Any image with an NA rank means that the true ID was not one of the proposed_ids.

We can compute the precision by taking the reciprocal of the rank. After we do that, we’ll fill the NA values with zero, since none of the five predictions were correct.

performance_df['precision'] = 1 / performance_df['rank'] 
performance_df['precision'] = performance_df['precision'].fillna(0)
map5 = performance_df.precision.mean()
print(f'MAP@5: {map5:0.3f}')
MAP@5: 0.863

For fun, we can look at the results by species

import matplotlib.pyplot as plt

plt.style.use('fivethirtyeight')
plt.rcParams['axes.facecolor'] = 'white'
plt.rcParams['figure.facecolor'] = 'white'

map_df = (
    performance_df.groupby('species')
        .precision
        .mean()
        .rename('MAP')
        .reset_index()
        .sort_values('MAP')
)

fig, ax = plt.subplots(figsize=(4, 8))
ax.scatter(map_df.MAP, map_df.species)

▶ **REQUESTS**
• 1. Write out the MAP@5 excerpt word for word, everything from "map5 = performance_df.precision.mean()" down to "plt.style.use('fivethirtyeight')".
• 2. In the MAP@5 excerpt, list every method called in the chained expression that builds map_df.

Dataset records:
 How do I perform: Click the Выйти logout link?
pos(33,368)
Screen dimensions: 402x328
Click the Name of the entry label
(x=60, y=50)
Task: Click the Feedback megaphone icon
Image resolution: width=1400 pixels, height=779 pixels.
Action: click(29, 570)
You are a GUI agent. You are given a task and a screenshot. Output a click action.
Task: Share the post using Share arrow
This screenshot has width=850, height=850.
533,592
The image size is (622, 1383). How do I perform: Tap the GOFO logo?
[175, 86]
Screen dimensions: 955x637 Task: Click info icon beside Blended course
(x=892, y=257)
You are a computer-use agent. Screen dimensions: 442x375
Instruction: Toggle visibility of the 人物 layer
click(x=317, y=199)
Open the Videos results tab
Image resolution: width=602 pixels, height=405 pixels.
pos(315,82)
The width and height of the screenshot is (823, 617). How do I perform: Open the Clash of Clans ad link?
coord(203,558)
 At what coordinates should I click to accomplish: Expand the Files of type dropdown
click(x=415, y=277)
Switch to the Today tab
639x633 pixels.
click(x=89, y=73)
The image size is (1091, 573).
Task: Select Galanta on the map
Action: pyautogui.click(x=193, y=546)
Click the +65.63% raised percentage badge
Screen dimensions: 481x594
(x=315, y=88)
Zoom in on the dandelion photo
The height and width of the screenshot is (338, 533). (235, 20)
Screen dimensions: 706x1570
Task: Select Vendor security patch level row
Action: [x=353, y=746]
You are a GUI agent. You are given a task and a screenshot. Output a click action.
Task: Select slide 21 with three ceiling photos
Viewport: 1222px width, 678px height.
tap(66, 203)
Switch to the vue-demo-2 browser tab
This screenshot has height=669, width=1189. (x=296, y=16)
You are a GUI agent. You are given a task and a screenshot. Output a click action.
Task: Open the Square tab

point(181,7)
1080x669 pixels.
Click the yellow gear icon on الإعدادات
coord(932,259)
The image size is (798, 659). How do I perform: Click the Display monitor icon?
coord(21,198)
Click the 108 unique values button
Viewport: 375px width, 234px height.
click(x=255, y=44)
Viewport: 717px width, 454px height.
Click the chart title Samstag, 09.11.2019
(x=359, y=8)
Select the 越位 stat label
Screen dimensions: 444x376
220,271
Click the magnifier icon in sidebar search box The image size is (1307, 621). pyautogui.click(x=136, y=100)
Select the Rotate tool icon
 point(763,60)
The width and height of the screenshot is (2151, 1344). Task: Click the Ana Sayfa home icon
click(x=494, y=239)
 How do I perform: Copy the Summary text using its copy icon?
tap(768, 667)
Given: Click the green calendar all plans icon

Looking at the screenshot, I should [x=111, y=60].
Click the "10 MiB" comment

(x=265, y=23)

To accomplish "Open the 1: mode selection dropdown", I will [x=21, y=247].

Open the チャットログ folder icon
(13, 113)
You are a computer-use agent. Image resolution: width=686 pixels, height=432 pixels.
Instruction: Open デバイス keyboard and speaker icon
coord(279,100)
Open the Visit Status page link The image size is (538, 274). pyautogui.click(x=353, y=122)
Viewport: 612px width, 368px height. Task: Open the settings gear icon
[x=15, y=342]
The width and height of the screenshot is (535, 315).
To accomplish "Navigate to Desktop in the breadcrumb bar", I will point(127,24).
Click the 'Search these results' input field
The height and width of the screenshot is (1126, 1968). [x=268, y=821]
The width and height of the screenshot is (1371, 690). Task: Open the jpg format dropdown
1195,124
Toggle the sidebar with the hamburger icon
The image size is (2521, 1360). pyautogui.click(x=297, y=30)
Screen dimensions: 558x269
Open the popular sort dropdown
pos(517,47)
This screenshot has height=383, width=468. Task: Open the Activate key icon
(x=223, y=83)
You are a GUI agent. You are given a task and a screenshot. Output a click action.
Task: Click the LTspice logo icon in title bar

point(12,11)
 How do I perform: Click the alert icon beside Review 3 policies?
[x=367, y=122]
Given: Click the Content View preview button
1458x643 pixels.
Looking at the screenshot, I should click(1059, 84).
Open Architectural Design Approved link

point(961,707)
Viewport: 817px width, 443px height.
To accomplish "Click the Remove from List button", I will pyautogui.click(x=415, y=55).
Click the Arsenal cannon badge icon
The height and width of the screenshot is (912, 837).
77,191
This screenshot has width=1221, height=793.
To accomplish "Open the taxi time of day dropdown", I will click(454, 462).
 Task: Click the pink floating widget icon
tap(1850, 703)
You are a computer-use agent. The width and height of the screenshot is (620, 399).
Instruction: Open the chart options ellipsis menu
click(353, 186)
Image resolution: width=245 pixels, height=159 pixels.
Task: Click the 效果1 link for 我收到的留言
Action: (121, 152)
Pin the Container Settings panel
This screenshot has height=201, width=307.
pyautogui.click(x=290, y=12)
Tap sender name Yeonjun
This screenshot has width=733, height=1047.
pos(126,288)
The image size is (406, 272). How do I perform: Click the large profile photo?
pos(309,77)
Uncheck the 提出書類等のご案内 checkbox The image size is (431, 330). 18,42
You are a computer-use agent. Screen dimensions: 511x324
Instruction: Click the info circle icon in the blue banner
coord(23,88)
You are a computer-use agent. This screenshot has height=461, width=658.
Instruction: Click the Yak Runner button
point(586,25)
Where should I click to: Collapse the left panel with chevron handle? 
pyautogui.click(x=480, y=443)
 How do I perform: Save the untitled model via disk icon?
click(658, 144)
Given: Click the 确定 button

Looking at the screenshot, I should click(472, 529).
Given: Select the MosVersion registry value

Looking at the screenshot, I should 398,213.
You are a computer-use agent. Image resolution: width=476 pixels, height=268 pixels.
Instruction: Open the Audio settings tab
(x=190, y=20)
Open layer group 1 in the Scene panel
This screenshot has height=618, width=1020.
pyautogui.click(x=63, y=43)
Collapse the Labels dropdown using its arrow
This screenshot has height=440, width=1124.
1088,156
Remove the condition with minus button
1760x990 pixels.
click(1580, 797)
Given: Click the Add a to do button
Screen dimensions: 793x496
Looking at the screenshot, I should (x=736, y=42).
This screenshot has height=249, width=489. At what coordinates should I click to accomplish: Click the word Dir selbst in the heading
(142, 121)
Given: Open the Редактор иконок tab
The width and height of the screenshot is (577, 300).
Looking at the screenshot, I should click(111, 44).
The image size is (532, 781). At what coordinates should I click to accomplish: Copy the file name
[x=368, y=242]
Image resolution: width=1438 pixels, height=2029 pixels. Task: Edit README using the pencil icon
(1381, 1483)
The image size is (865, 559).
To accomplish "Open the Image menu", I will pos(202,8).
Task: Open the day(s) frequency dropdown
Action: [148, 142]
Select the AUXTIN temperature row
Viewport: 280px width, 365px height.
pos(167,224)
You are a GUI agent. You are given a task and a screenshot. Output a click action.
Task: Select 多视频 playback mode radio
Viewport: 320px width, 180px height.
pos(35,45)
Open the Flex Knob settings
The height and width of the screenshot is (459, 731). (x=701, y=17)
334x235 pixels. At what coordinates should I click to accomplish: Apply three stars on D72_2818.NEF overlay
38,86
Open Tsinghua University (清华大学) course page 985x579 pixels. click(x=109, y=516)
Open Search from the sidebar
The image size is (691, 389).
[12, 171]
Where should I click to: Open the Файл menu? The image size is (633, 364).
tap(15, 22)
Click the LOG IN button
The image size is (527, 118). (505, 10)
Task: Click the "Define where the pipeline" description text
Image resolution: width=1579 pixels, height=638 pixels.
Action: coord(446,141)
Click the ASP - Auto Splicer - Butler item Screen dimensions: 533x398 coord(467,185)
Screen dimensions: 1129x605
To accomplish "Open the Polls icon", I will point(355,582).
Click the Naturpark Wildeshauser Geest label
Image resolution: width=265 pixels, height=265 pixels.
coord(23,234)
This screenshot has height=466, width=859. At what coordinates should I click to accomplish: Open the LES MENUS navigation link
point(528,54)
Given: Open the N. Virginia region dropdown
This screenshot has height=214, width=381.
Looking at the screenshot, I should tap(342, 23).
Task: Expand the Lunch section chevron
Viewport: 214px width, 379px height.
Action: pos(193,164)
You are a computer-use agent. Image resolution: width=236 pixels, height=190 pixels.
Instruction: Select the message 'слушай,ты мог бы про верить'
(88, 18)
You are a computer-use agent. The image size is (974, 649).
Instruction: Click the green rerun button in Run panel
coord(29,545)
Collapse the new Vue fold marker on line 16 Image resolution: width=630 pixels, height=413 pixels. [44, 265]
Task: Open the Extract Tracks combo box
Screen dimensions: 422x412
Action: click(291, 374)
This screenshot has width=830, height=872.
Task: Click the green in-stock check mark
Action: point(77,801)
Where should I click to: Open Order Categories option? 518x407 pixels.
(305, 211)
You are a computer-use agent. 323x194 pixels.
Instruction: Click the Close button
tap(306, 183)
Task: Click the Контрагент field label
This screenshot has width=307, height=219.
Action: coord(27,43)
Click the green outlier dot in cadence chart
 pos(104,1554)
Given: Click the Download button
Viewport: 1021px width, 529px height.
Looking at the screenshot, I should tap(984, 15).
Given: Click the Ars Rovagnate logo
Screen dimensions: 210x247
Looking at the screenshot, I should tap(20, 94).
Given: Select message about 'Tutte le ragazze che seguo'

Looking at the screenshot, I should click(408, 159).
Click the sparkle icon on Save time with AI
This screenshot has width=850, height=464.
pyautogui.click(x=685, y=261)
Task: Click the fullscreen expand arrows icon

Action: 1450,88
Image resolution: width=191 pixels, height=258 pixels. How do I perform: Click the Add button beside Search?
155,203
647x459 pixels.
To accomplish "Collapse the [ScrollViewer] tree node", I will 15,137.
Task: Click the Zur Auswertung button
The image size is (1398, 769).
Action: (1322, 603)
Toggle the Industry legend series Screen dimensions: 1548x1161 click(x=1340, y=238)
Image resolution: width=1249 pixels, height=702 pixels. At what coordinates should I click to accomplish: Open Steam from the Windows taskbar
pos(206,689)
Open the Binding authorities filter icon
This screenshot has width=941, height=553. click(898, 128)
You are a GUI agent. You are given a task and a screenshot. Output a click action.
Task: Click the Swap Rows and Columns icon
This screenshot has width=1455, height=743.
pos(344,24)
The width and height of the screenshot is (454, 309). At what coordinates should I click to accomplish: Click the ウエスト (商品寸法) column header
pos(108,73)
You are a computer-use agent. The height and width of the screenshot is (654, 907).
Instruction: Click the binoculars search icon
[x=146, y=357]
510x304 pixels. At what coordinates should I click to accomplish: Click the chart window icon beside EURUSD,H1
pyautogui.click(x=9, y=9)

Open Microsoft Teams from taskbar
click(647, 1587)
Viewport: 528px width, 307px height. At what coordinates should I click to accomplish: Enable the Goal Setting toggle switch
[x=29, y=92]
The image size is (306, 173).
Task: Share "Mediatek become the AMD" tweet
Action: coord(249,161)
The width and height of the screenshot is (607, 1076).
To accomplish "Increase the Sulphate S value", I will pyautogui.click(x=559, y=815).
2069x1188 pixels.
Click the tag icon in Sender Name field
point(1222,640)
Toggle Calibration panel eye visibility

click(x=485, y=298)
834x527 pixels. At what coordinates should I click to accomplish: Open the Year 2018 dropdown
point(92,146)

▶ **TASK RESULTS**
• 1.
map5 = performance_df.precision.mean()
print(f'MAP@5: {map5:0.3f}')
MAP@5: 0.863

For fun, we can look at the results by species

import matplotlib.pyplot as plt

plt.style.use('fivethirtyeight')

• 2. groupby, mean, rename, reset_index, sort_values